EXERCISE BRIEF:
Starting with the line that contains "Task: Open options" and going on through the line that contains "Action: [650, 304]", write those lines out again with the requests included. Multiply every coordinate in the answers by 0.35 and round it to a whole number, rounding halves up. Leave out the pictures and give only these lines.

TASK MATERIAL:
** Start **

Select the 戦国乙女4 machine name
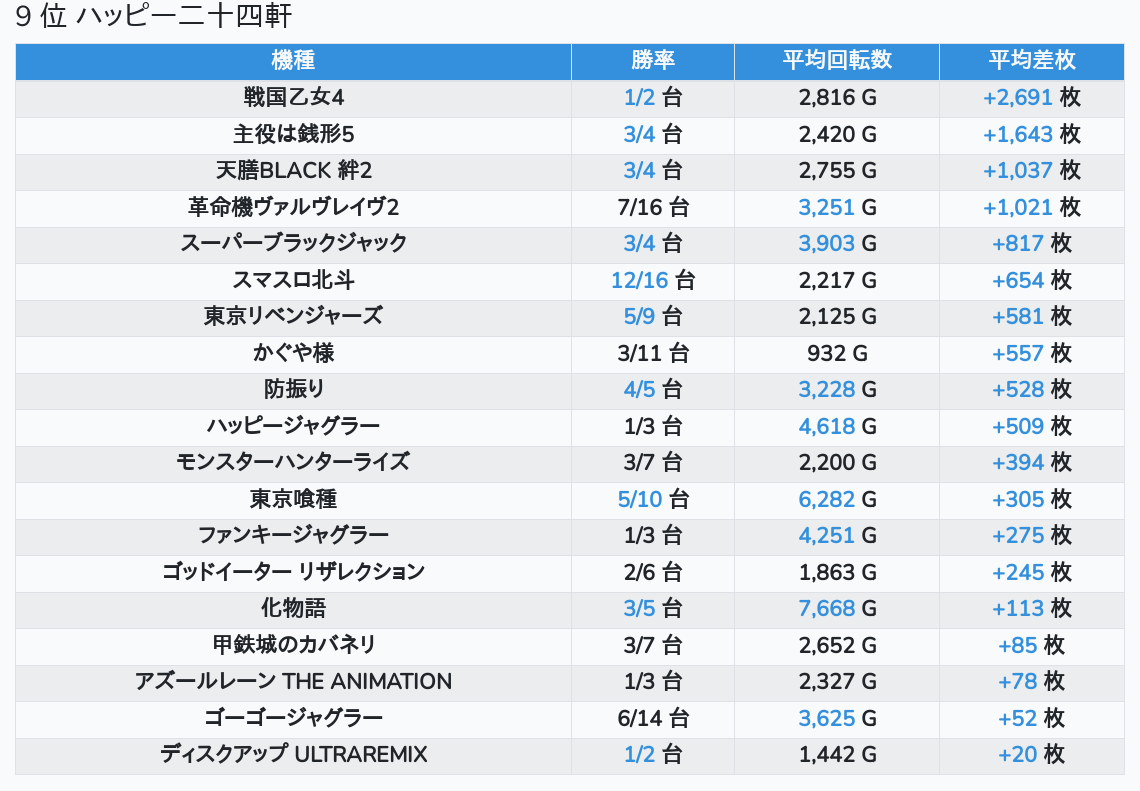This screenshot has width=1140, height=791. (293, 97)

** End **
** Start **

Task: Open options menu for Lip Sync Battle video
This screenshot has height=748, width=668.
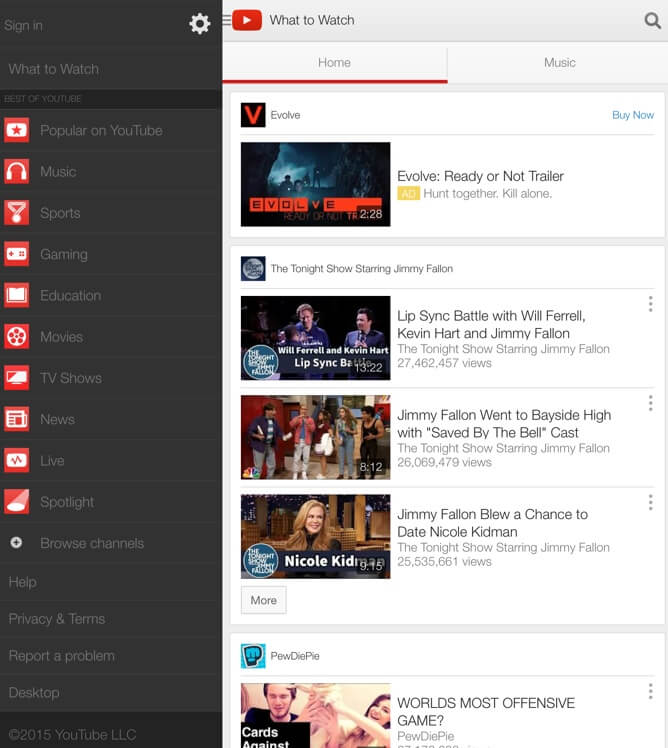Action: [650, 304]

** End **
** Start **

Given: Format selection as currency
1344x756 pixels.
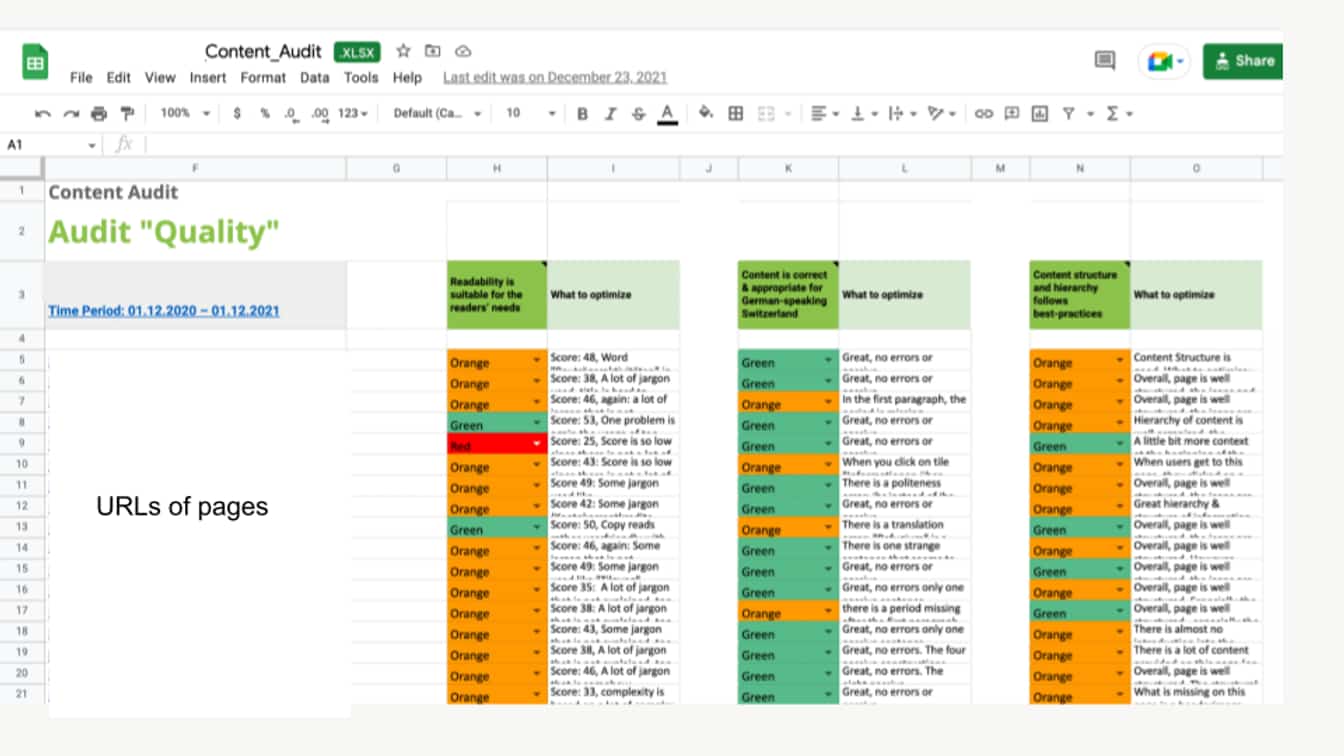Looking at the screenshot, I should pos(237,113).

** End **

RESPONSE TO THE TASK:
Task: Open options menu for Lip Sync Battle video
This screenshot has height=748, width=668.
Action: [228, 106]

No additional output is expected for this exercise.